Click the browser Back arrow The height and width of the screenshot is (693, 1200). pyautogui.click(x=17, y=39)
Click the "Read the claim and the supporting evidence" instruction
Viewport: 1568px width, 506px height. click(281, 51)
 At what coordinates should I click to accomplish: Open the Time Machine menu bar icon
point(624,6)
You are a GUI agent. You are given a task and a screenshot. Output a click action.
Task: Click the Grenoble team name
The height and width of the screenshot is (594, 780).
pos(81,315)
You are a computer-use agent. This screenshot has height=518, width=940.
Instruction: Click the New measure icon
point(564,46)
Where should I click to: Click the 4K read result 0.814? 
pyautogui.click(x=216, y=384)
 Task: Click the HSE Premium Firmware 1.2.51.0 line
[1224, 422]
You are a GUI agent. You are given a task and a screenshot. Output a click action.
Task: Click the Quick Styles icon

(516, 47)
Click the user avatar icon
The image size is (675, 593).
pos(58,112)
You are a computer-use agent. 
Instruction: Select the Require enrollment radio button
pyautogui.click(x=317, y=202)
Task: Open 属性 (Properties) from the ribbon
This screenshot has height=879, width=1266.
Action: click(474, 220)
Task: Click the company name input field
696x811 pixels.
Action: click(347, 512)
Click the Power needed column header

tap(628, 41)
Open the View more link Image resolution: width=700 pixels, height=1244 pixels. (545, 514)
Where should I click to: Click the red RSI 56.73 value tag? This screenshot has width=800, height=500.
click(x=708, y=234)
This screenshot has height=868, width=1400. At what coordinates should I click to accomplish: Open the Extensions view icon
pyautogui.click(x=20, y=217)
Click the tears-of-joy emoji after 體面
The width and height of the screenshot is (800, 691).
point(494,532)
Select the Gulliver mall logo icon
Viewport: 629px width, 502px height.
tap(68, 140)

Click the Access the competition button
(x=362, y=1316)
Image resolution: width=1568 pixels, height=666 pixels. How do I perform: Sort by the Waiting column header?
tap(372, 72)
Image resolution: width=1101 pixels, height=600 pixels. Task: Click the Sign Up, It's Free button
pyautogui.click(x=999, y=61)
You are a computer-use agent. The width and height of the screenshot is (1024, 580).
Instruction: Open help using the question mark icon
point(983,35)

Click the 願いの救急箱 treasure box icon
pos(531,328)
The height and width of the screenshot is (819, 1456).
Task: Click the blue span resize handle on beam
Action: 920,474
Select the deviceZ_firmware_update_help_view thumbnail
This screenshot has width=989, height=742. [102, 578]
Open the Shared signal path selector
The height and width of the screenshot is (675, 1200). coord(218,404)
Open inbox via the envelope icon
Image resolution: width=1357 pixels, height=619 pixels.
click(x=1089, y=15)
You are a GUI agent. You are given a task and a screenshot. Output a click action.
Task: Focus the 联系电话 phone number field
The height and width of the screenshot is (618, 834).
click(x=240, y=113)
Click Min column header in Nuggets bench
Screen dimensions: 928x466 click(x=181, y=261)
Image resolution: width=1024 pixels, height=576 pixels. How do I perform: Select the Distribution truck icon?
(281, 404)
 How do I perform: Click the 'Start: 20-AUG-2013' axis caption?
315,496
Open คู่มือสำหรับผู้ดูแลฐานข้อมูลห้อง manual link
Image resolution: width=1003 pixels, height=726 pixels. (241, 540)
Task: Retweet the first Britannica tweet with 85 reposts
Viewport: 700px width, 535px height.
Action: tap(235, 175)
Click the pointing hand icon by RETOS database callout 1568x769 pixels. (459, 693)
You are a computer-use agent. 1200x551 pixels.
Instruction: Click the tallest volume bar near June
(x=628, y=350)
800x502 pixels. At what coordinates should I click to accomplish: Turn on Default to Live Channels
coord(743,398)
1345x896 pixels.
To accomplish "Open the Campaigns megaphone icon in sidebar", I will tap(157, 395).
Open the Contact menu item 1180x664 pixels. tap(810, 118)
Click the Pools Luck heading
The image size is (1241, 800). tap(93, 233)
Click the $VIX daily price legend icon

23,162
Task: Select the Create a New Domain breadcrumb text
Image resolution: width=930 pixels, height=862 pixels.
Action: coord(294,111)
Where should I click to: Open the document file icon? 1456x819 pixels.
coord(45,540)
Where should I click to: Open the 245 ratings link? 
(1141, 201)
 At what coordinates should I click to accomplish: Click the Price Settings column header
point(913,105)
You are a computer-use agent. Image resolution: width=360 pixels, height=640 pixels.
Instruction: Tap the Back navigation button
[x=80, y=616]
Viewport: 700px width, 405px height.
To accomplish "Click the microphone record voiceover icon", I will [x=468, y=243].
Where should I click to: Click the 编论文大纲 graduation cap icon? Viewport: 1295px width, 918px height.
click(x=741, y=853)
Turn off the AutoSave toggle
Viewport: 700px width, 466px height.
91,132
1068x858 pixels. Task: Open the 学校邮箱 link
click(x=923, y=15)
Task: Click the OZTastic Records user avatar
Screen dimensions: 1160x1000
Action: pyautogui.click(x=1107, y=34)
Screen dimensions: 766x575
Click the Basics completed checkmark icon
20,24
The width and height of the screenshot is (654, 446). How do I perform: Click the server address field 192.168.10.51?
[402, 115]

** Prompt **
Filter the records for lines holding the string "avatar". Copy each one.

** Reply **
Click the user avatar icon
Task: Click the OZTastic Records user avatar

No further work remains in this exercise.